What Are You Really Worth?

In a friend’s newsletter, I read that she left a comfortable consulting job to start her own company because she wanted to earn more money. Not because she wanted to move to Bali and live in a van (nothing against that plan, by the way). It’s still pretty rare for a woman entrepreneur to say out loud that she’s doing it for economic reasons. Men say it more often — I don’t have stats, I’m drawing on nearly ten years of listening to and reading founders’ stories. I’m certainly biased, but you get the idea.

In my view, the decision to launch a business to earn more money comes from understanding that when we’re employees, we’re building someone else’s dream. Working for yourself means working for your own dream. I think Gen Z has understood very clearly that when they work for a company, they’re a means to an end — and they’re not afraid to assert the value they create. Let’s not throw stones at people who know what they’re worth; that would be foolish — and I’m choosing my words carefully.

So… how do you do that when you’re working for your own dream?

Espiègle is turning five in almost exactly five months. When I left my last corporate job, I did not say to myself, “I’m going to earn more money.” I’m not going to make up a story. I was at the end of my rope, and I quit. My philosophical reasoning at the time boiled down to: “If I can put myself in that state for people who barely value me, imagine what I could do for myself.” Worst case, I’d go back to pulling pints in a bar (which I did in the second half of 2022 — and it did me a world of good; another story for another time).

Along the way, I learned how to set my prices. I’ve worked with flat fees, day rates, hourly rates, fully packaged offers from A to Z… in short, I’ve sold my expertise in a lot of different ways. I’ve often heard, “That’s too expensive,” “You don’t spend that much time on it,” “You get paid for that?” People made me doubt my value by doubting the value of what I produce. They tied the quality of my work and my expertise to the time spent executing a mission.

I keep asking myself the same question because the skills and capacities I develop over time improve and multiply. I could talk for ages about everything I’ve learned in nearly five years on my own — but that’s not the point today. If I tell you that now I perform the same missions faster in some cases, and at higher quality, you’ll probably think: that’s good for me and for the business — I’ll save time, generate more value in less time, and potentially grow. True… but there’s a catch.

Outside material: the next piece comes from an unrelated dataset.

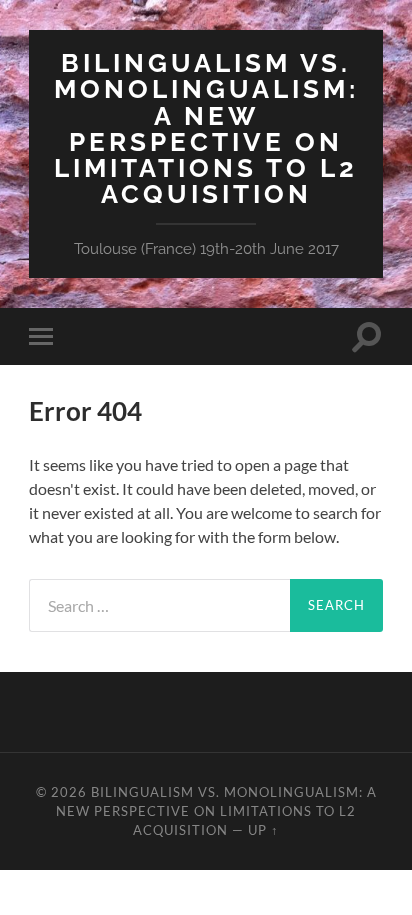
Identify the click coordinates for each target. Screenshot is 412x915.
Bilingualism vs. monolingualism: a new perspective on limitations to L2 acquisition (206, 128)
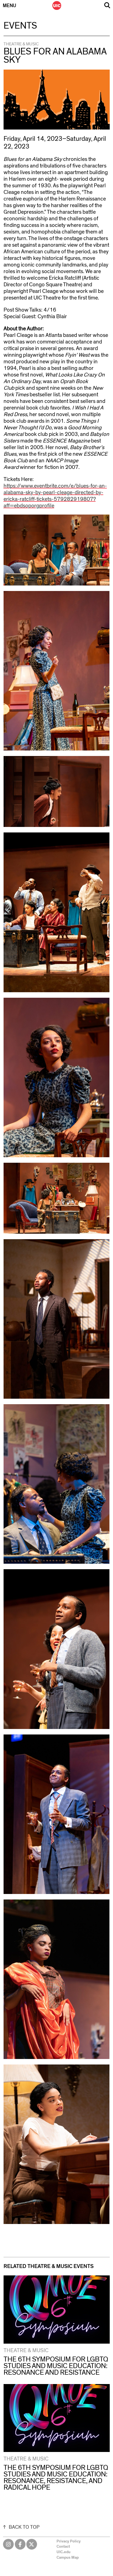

I was reading Sahil Bloom’s newsletter — which I really enjoy — where he breaks down the locksmith paradox. It struck me as essential at a time when we’re being bludgeoned with “your time is your most valuable asset,” while satirical TikToks about Gen Z at work are everywhere. And yes, it might seem unthinkable to my dad’s generation (he’s months from retirement after 40 years in the same company, climbing the famous corporate ladder) to switch off the work phone on holiday, to stop saying amen to every absurd request from a new manager, to refuse a late night at the office because you have a personal commitment — or to quit a job that no longer makes sense. But I think what’s changing is our perception of the value we create for the companies we work for.

The paradox that gets expensive

Back to our paradox. The story is simple: a locksmith charges €100 for service X and delivers it in one hour. The client is happy — all good. A year later, the same client needs service X again. The price hasn’t changed, but the locksmith has upskilled and now completes the job in 30 minutes. The client is not happy; they don’t understand that they’re paying for service X, not just the locksmith’s time, and they balk at paying the same amount for half the time.

There’s a similar story about Picasso you can look up — go sharpen your curiosity. What’s interesting is how quickly people equate the value of a service with the time the provider spent… when in reality, what’s being sold is know-how and expertise — which represent hours, even years, of work that made that quality possible.

That mindset is exactly what feeds toxic presenteeism in companies — employees won’t dare leave early for fear of being called lazy, when in reality they might just be more efficient that day.

Why I bill both hourly and by project

These days I switch between hourly/day rates and flat project fees depending on the mission — to avoid shooting myself in the foot and to price my expertise fairly.

I still encounter clients who don’t understand the rates and find me “too expensive.” I no longer waste hours justifying my value. I worked hard to acquire my skills (and I keep studying and training), I know what my work is worth — and if someone doesn’t perceive that value, honestly, that’s their problem.

There’s a market for every price range — just like in beauty or fashion. I’ve chosen my positioning, and I no longer make the mistake of squeezing into the budget of clients who clearly aren’t ready to invest at the price points I offer. I’m (almost) no longer afraid to say no to contracts, and I keep redirecting people who aren’t a fit to colleagues who might be.

I hope this article helps you sit more comfortably in your convictions — and assert a pricing structure that truly reflects your value.